Like drinking herbal tea in a yellow kitchen surrounded by friends, that is what I want this blog to be.

Friday, January 18, 2013

Of Mites and Motes

It was one of those mornings.  The kind that begins with children whining and screaming and the bag in the diaper pail splitting and leaking and then, while wrestling the reeking, leaking bag into another bag your hair somehow gets caught in the pail and while you sit there untangling yourself you hear your older two children bickering and slamming doors and stomping and you really want to parent the way the Lord would, and for a moment you seriously consider giving a 40 year in the wilderness time out and then you realize that you have only been awake for 20 minutes and you have nothing left, the inner reserves are totally depleted.  
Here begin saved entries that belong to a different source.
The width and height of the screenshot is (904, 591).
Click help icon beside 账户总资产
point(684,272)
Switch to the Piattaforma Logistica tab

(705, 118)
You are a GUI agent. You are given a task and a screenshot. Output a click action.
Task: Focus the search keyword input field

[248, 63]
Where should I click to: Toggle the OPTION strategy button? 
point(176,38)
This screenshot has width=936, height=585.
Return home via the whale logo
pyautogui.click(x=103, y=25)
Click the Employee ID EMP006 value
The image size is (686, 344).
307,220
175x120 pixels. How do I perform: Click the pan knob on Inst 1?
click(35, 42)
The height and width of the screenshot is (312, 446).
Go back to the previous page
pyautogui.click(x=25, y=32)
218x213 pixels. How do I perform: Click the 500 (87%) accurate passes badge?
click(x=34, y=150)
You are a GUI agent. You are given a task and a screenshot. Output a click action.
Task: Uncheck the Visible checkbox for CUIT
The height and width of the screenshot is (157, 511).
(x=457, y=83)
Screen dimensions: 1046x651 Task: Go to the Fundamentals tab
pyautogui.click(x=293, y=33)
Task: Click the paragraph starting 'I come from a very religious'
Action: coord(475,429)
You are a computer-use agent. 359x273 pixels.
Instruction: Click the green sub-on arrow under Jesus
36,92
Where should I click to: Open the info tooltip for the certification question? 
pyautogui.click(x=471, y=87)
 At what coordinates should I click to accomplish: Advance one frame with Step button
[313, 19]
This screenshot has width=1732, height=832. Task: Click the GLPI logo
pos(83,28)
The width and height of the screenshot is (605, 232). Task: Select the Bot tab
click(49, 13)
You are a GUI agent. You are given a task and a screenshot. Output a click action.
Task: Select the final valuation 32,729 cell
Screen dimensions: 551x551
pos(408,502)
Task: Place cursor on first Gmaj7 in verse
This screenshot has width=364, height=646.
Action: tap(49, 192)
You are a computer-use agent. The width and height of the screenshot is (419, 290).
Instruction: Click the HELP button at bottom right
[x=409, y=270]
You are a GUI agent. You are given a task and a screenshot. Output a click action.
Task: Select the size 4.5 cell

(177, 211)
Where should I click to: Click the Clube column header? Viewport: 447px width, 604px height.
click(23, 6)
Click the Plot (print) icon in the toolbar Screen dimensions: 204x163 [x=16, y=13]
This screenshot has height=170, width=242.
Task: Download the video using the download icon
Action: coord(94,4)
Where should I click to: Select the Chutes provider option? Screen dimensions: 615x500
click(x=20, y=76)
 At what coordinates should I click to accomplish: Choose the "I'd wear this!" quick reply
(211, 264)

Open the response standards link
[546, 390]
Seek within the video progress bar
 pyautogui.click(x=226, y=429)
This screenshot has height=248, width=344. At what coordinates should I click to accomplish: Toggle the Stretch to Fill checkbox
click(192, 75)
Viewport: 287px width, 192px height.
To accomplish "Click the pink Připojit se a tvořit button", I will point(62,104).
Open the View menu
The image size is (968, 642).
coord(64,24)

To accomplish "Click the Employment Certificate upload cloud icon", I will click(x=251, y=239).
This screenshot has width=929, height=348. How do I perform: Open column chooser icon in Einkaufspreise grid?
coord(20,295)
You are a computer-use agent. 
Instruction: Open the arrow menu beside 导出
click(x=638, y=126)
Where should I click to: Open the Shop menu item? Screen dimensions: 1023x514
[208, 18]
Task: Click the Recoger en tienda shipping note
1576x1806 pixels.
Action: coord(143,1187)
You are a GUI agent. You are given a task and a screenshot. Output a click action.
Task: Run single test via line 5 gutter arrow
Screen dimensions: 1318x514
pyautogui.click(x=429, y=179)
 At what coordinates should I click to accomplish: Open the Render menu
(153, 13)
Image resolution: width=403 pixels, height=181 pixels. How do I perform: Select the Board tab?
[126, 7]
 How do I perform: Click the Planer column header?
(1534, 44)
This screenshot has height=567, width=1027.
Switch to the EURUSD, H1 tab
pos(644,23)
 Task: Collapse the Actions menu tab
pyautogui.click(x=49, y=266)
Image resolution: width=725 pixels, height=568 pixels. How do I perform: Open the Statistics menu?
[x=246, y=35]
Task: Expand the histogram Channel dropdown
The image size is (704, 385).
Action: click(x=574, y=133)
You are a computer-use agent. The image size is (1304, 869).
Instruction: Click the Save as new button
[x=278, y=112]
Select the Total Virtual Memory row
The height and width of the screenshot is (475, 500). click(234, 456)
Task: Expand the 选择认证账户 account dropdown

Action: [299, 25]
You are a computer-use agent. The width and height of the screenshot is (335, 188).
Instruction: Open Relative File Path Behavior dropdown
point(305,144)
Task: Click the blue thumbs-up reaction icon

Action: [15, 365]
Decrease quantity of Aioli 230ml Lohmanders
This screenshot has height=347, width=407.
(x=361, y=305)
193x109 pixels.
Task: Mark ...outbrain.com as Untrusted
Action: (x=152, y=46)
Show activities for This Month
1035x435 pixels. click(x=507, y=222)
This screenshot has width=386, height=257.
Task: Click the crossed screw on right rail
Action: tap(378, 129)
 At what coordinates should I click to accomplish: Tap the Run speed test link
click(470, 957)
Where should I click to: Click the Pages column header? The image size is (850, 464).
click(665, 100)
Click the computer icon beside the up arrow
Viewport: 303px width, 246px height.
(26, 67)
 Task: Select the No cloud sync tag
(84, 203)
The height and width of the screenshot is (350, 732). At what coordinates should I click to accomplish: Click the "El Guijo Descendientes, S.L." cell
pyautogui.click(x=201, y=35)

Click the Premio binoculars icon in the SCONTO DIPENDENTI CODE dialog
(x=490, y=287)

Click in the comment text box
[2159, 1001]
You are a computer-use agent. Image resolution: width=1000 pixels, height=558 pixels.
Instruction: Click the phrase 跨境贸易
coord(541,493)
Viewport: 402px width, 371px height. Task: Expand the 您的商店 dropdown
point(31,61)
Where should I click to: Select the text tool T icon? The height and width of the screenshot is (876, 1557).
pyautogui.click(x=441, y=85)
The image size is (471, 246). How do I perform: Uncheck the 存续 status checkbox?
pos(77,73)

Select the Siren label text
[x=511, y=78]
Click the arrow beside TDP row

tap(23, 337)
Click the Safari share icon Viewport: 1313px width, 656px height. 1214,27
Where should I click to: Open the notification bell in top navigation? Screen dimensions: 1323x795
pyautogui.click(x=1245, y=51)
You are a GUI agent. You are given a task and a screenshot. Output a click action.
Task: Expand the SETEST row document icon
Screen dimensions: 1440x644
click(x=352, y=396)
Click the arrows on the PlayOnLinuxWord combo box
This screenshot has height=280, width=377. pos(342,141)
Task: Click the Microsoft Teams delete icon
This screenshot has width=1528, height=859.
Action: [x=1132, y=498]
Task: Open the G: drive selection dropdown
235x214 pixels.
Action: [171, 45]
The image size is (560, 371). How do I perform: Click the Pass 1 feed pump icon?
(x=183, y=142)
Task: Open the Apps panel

It was one of those mornings.

Ironically just the night before, I was thinking of all the things I wanted to accomplish - things like exercise, and writing more and pursuing talents and giving service and strengthening friendships and reading.  

Thinking of where I was and where I wanted to be had me feeling more than a little depressed because my limitations are very real and infuriatingly limiting.  I can only give so much but it feels like I can/should/aught to be able to give so much more.

Then the parable of the widow's mite flashed into my mind.  That widow gave next to nothing, but it was all she had.  Others had buckets of money and were able to slosh it around as generously as they liked.  The widow may not have given much, just a mite, but she gave all she had.

Some days I plonk the kiddos in front of candy-colored animation while I pull the covers over my head and try to remember what silence and solitude feel like.  Some days that is my mite - my everything.  It doesn't look like much, but it's all I have.

Right now, as we are saying goodbye to two weeks of colds and flu and starting homeschool just thinking about exercise is all I can do.  Keeping in on my "to be added to my life as soon as possible" list is all I can do.  It is not much, but it's what I have to give.

Some days two verses of scripture (sans meditation, study, cross-referencing, outside reading or preparing for Sunday School) is all I can do.  The judgy voice in my head is having a field day with that one, but honestly, some days that is all I can do.

Ditto for the dishes, laundry, toilets, reading list etc. etc. etc.

For the longest time I have been defining these areas where I lack as motes and beams - something wrong that needed fixing.  But I may have had it all wrong.

If I am truly giving everything, then when I have more I will be able to give more.  True, others may have buckets of time to slosh as generously as they choose and that's great for them and it has absolutely nothing to do with me.

If I am giving everything, no matter how little than I am in mite territory, not mote territory.

This realization doesn't change anything, but it sure makes me feel better.